The criminalization of hacking coincided with the transformation of the Internet from an experimental network for sophisticated users to a universal information resource. In 1988, hacking was brought to an unprecedented level of public attention by a worm created by Robert Morris, Jr., a graduate student at Cornell University in New York State and the son of National Security Agency data security expert Robert Morris Sr. (Lessig 1999, 282, n. 18). The worm spread across the Internet, shutting down hundreds or perhaps thousands of computers and causing millions of dollars in damage. Morris, in creating the worm, was acting as an old-school hacker: he was pointing out a security flaw in the open-source program Sendmail, which is used to transfer most of the email on the Internet. Because Sendmail is an open-source program, there is no one person responsible for fixing flaws such as the one discovered by Morris; in a world in which all users were also capable of understanding and rewriting code, the logical way to point out a flaw in Sendmail would be to exploit that flaw in an obvious but harmless way, thus calling it to everyone’s attention (Lessig 1999, 195).

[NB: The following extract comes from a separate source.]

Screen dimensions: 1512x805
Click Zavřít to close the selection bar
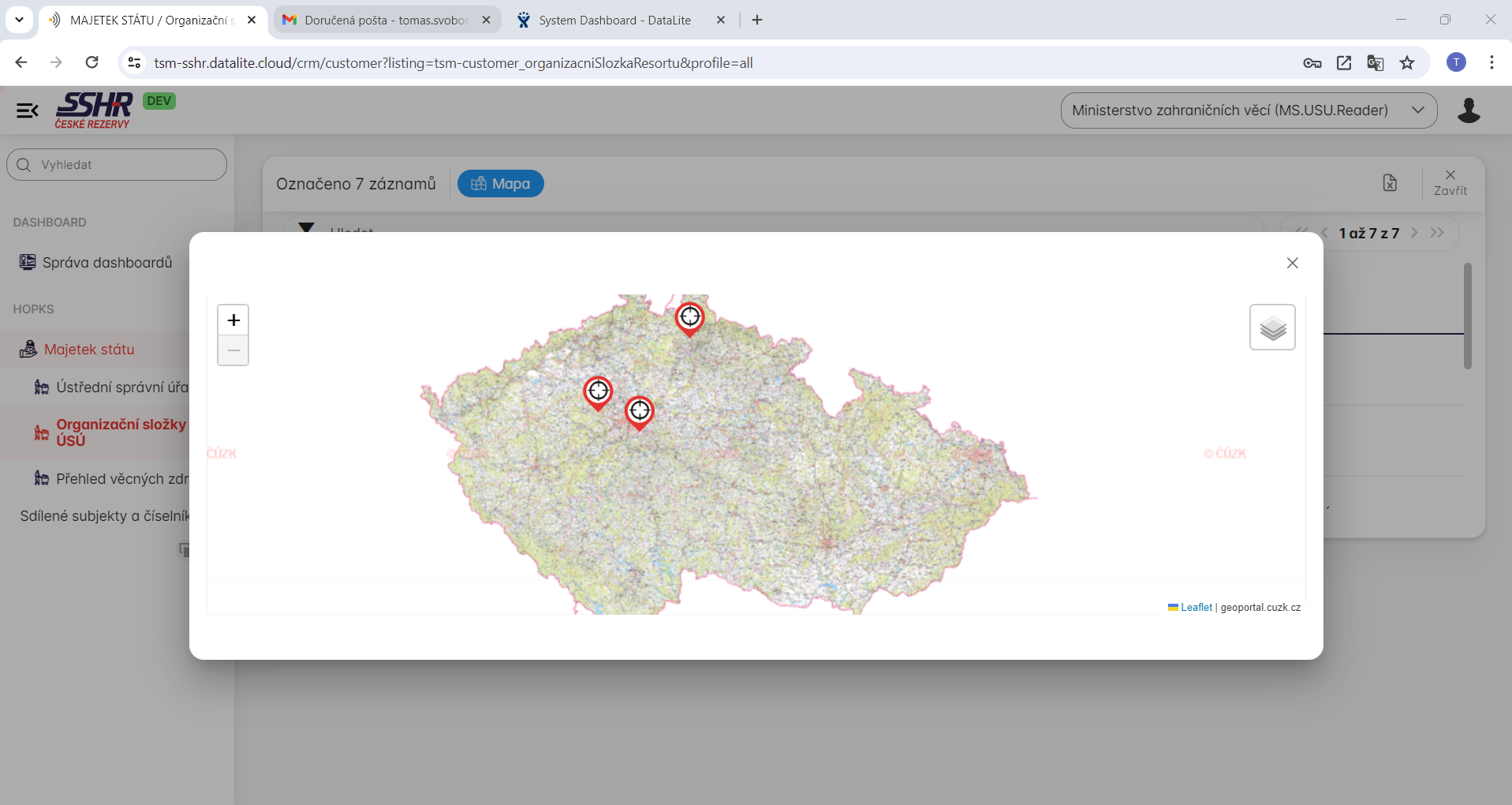[x=1450, y=182]
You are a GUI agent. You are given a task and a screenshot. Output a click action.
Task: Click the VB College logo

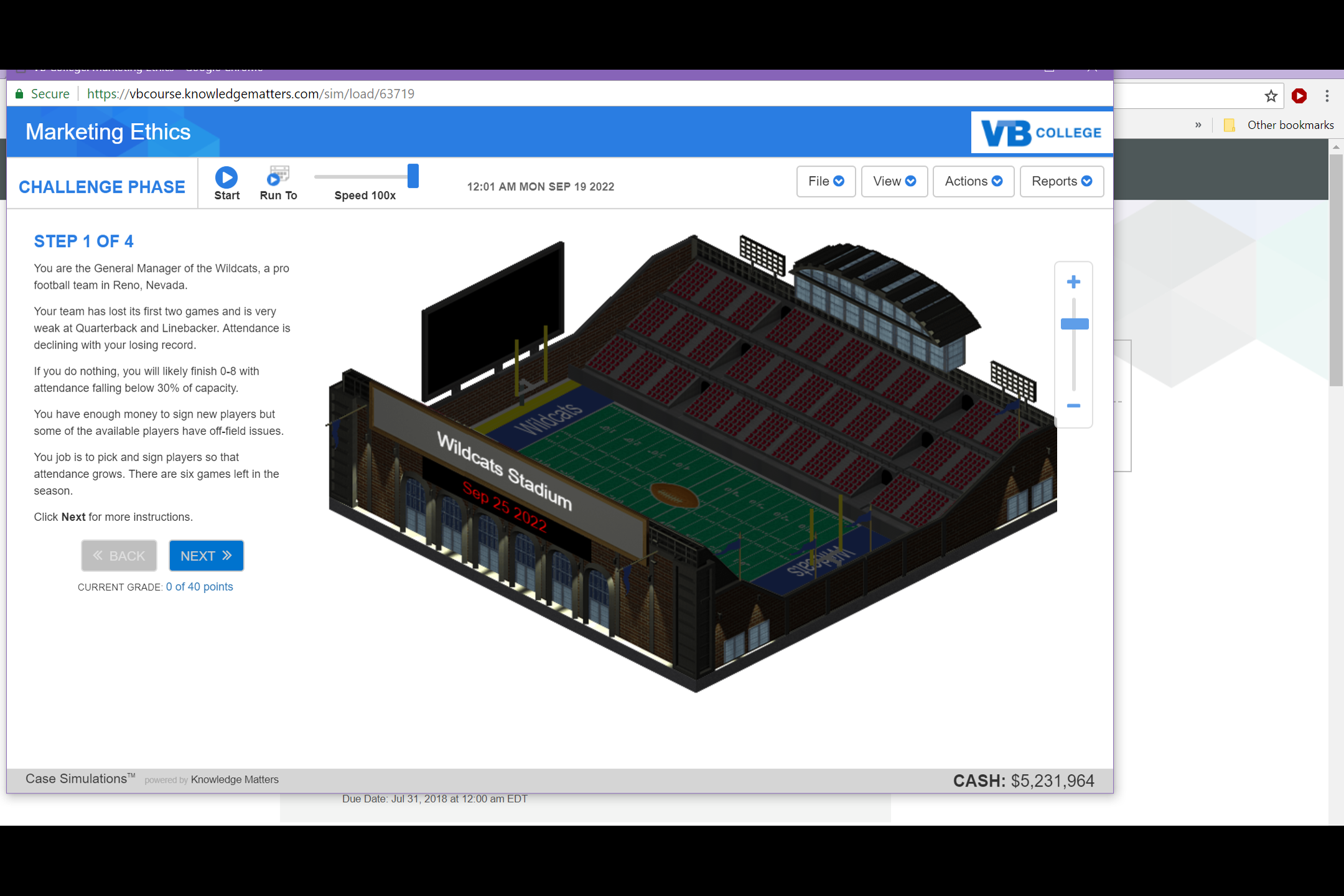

Morris used a worm—a self-replicating program—to expose the flaw in Sendmail and another program, Fingerdaemon, as well as in computers’ “trusted hosts” and password features (Morris, 928 F.2d at 506). He committed two errors of judgment, however: the worm replicated too quickly and most of the new users of the Internet were not technically sophisticated enough to figure out what to do about it. Morris tried to stop the worm after he had released it, but was unable to do so. The worm and its consequences attracted considerable media attention; at the time the Internet was a new and unfamiliar medium, so much so that the appellate opinion in Morris’s case referred to it throughout not as “the Internet” or “the internet” but as “INTERNET,” in capital letters and without the definite article (Morris, 928 F.2d at 504–511). Morris was arrested and charged with violation of what was then a recently enacted statute, the Computer Fraud and Abuse Act (18 U.S.C. § 1030). Section 1030(a)(5)(A) as it then read (it has since been amended) provided for the imposition of penalties on anyone who:



(5) intentionally accesses a Federal interest computer without authorization, and by means of one or more instances of such conduct alters, damages, or destroys information in any such Federal interest computer, or prevents authorized use of any such computer or information, and thereby (A) causes loss to one or more others of a value aggregating $1,000 or more during any one year period (quoted in Morris, 928 F.2d at 506).


Morris was convicted of violating § 1030(a)(5)(A) and “sentenced to three years of probation, 400 hours of community service, a fine of $10,050, and the costs of his supervision” (Morris, 928 F.2d at 506).